About half-an-hour later, I awoke and thought for a moment, that I’d gone blind, as I couldn’t see a thing.
I then realised that the room was full of water vapour, as if I’d left the kettle on the stove. But I have an automatic kettle and there was nothing on the stove.
So where had all the water vapour come from?
There was only one place! It had leaked from my skin and the temperature and pressure, were just right for the fog to form.
My skin is often very dry and I usually start the day with a deep bath, when I put my head under the water and irrigate my dry eyes, which an eye surgeon, once described as the driest he’d seen.
Prue Leith’s Solution To The Flour Shortage
I was watching BBC Breakfast, when Prue Leith was interviewed about the shortage of flour.
When asked for her solution to the problem of making cakes without flour, her answer was forthright.
- She said the best thing to do, was to buy a gluten-free cookery book.
- She then gave some ideas for cakes.
As a coeliac I thoroughly approve.
Alert Over Child Inflammation Cases
The title of this post, is the same as that of an article on The Times.
Someone has posted this comment,
It’s Scarlet Fever.

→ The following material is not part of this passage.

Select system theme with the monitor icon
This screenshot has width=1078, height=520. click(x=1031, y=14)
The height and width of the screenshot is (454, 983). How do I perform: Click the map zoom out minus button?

My grandson just had it . It responded instantly to antibiotics, so it can’t be viral.
Get a grip!
And this was my reply.
Strange you should mention scarlet fever.
I’m 72 and growing up in a polluted Southgate in North London from all that domestic coal smoke, I was quite a sickly child.
At about six, I caught scarlet fever and was isolated at home for about eight weeks. Strangely, it was an isolated case as my GP told my parents, that I was the only case in London.
Doctors, who I’ve discussed this with since, suspect it could have been a misdiagnosis.
But, I have another explanation.
At 50, I was found to be coeliac and I think it was an extreme reaction to gluten, perhaps brought on by the pollution. My medical records of that time have also been lost.
Not for nothing, does one doctor call coeliac disease, the many-headed hydra!
I didn’t think that scarlet fever was still about.